- 과제 설명
아래 목록에서 "with"라는 단어가 들어 있는 줄을 모두 찾아 한 줄도 빠짐없이 옮겨 적으십시오.

- 자료 발췌
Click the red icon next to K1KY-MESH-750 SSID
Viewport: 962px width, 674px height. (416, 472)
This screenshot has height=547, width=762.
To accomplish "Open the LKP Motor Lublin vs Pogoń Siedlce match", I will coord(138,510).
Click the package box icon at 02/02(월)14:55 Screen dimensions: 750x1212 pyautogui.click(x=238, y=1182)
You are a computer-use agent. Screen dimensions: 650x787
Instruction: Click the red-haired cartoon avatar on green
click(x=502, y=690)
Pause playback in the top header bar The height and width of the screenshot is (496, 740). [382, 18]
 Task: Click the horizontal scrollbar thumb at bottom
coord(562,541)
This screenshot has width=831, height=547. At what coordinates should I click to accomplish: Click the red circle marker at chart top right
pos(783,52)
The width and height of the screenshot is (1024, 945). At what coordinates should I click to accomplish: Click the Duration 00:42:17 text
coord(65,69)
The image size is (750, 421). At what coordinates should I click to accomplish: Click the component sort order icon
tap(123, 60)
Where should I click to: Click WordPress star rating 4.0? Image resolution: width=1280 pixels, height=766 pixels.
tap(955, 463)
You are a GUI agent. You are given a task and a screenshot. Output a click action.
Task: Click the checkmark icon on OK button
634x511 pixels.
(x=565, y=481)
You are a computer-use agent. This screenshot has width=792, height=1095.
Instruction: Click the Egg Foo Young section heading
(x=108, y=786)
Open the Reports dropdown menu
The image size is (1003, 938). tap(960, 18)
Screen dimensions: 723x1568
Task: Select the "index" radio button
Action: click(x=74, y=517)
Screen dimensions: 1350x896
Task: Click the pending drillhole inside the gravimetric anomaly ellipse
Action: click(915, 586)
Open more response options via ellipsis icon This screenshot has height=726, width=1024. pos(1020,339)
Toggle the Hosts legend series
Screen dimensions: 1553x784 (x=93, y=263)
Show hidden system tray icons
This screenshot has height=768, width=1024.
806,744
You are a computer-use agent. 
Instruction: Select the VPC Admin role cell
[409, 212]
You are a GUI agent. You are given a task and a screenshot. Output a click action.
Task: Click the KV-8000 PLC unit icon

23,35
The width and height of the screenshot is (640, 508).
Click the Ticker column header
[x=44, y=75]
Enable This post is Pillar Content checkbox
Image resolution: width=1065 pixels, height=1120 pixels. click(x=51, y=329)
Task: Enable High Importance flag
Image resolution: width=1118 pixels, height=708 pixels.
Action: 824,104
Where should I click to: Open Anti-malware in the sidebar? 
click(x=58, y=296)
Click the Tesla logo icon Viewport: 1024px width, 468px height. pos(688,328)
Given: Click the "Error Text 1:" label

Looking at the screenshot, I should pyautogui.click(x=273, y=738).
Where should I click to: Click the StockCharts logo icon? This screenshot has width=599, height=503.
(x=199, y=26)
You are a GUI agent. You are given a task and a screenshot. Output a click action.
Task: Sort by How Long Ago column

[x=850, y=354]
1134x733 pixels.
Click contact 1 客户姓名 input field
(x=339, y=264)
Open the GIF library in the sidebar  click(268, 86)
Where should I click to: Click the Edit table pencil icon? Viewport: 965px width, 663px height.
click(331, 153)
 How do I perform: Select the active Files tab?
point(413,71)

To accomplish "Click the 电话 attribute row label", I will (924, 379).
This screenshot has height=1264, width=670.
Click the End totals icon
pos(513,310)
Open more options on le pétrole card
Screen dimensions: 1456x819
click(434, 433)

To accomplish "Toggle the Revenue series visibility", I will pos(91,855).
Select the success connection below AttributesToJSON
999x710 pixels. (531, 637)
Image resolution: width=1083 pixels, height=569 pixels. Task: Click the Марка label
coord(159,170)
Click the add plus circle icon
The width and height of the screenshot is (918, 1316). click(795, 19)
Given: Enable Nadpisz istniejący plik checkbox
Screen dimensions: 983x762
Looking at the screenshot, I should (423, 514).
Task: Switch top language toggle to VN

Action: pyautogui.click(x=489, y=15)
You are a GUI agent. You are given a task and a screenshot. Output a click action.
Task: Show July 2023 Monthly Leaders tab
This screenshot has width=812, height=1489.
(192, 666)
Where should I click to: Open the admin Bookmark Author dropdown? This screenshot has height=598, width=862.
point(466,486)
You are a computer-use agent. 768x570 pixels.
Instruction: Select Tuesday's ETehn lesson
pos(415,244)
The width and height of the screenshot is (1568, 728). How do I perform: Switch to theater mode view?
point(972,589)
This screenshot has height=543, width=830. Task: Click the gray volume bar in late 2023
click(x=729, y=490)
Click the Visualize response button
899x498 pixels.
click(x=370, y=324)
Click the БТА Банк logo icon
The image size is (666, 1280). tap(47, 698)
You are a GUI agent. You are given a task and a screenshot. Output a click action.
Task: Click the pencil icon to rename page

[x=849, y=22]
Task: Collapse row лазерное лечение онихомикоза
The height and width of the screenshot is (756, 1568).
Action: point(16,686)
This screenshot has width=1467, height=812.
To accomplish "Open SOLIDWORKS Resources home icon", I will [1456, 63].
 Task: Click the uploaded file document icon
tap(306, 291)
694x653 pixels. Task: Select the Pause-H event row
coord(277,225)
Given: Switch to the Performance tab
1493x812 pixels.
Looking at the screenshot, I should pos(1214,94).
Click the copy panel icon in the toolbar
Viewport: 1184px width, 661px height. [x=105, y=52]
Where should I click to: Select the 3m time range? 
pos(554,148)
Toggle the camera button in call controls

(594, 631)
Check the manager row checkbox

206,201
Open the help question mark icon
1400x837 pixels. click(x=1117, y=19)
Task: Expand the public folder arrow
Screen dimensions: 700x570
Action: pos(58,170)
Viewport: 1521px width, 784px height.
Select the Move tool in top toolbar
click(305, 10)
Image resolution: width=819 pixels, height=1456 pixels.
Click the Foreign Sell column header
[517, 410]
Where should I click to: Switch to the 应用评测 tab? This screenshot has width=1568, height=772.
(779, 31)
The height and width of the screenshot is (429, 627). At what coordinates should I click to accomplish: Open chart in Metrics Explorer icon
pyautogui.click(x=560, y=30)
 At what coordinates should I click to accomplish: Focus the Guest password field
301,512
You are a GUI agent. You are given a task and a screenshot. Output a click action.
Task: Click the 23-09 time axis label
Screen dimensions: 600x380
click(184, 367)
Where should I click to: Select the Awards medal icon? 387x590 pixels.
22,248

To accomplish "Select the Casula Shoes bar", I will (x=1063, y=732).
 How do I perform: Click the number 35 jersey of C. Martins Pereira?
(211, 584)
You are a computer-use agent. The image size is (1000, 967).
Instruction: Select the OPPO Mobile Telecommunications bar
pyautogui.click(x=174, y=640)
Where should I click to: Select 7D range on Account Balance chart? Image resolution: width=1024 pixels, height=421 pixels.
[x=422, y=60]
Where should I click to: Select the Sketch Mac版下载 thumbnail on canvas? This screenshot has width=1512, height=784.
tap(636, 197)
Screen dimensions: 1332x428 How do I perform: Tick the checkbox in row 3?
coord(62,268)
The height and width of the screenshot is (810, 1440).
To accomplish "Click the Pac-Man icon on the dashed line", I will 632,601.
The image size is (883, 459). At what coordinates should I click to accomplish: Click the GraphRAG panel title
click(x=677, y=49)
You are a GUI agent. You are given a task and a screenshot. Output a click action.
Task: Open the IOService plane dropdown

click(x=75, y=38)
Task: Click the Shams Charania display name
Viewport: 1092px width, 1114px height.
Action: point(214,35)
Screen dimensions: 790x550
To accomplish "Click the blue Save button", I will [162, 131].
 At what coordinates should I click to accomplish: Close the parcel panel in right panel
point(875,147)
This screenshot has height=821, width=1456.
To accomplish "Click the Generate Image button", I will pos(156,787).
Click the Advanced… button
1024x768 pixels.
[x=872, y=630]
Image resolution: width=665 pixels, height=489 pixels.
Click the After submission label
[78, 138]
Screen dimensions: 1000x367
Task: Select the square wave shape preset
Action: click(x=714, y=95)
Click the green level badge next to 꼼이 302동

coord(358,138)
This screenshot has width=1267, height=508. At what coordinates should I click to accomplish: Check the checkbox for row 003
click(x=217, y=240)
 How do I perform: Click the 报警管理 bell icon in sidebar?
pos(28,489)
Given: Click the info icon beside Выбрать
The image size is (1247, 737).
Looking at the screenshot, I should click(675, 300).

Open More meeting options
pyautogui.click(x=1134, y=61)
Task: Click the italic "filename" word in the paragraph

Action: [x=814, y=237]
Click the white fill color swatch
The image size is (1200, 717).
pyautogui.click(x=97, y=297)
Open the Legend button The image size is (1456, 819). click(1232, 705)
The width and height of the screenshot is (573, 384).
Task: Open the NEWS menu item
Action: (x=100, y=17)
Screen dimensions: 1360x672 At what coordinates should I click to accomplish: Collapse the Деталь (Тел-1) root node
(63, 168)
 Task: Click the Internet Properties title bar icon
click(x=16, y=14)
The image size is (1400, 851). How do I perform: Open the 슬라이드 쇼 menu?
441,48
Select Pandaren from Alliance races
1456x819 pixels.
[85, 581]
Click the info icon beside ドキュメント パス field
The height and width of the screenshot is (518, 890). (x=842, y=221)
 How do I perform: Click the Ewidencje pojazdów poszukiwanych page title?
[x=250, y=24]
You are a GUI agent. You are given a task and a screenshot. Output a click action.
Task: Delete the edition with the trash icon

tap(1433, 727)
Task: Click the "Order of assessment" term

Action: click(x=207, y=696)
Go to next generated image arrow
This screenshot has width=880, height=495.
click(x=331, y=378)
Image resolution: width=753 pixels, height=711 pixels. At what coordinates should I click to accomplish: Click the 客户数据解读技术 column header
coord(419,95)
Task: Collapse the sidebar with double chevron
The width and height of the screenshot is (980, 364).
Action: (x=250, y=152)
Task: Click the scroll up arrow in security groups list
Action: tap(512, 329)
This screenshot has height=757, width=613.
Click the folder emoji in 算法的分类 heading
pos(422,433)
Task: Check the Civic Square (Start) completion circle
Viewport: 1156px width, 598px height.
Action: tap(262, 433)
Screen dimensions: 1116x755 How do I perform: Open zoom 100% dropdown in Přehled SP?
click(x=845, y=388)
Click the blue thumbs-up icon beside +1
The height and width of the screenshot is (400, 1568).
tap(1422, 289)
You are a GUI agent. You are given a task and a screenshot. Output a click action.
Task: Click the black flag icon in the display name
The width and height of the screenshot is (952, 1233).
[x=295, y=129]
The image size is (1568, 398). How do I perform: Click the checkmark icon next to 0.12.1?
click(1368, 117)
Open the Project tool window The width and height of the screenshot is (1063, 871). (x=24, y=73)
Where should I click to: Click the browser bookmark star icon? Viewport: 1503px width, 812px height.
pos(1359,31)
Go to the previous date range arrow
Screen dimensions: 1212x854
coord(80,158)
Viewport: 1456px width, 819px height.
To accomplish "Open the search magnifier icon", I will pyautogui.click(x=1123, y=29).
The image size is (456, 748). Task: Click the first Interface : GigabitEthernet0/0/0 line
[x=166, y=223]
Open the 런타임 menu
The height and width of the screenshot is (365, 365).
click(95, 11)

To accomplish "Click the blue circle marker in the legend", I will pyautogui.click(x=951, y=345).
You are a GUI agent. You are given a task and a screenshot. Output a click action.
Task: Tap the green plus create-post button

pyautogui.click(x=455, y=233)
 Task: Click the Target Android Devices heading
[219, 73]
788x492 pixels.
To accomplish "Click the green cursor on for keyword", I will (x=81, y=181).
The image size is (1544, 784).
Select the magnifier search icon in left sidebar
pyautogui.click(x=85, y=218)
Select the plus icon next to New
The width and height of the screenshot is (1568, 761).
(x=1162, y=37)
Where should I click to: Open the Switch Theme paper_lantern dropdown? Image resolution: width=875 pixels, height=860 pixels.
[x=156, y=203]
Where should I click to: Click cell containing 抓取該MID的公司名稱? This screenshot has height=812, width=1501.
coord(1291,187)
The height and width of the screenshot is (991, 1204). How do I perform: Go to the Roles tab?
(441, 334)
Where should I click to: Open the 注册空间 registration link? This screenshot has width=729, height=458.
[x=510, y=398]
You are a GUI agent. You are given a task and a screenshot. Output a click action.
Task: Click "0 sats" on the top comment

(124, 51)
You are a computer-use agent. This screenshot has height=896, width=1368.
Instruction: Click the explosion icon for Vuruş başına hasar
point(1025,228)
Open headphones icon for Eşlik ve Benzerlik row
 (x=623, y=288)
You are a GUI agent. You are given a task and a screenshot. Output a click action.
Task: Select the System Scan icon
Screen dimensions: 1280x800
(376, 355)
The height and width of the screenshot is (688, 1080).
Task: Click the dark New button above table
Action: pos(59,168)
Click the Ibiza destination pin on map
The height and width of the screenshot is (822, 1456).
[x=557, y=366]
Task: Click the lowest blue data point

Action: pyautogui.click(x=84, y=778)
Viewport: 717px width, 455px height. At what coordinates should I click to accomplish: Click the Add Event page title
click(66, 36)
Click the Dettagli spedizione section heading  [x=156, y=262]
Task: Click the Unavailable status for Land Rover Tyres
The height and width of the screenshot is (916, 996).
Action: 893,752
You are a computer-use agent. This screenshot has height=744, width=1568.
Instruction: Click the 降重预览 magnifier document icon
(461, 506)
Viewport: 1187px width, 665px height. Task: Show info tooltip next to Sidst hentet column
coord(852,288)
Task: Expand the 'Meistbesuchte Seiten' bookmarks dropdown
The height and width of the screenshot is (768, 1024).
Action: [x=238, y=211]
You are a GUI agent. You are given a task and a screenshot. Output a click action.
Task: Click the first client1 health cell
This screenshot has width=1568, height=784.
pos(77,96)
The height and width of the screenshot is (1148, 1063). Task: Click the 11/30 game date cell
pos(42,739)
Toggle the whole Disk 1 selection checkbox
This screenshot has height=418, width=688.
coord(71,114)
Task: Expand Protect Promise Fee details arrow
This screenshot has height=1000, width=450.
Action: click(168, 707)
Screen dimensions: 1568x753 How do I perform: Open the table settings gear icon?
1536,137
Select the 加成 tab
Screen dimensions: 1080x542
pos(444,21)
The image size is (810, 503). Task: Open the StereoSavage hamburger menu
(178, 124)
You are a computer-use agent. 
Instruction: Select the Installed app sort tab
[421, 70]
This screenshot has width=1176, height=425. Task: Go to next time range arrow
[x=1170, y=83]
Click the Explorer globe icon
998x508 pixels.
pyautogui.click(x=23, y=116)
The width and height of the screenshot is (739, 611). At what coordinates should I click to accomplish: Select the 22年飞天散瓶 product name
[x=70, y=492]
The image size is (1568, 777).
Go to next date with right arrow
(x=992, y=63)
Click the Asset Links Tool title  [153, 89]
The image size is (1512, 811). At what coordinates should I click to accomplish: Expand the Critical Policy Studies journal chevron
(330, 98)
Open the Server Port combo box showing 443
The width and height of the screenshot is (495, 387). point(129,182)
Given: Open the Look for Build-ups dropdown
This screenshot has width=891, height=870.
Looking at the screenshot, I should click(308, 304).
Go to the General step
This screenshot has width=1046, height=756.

- 실행 결과
Task: Delete the edition with the trash icon
Task: Collapse the sidebar with double chevron
Go to next date with right arrow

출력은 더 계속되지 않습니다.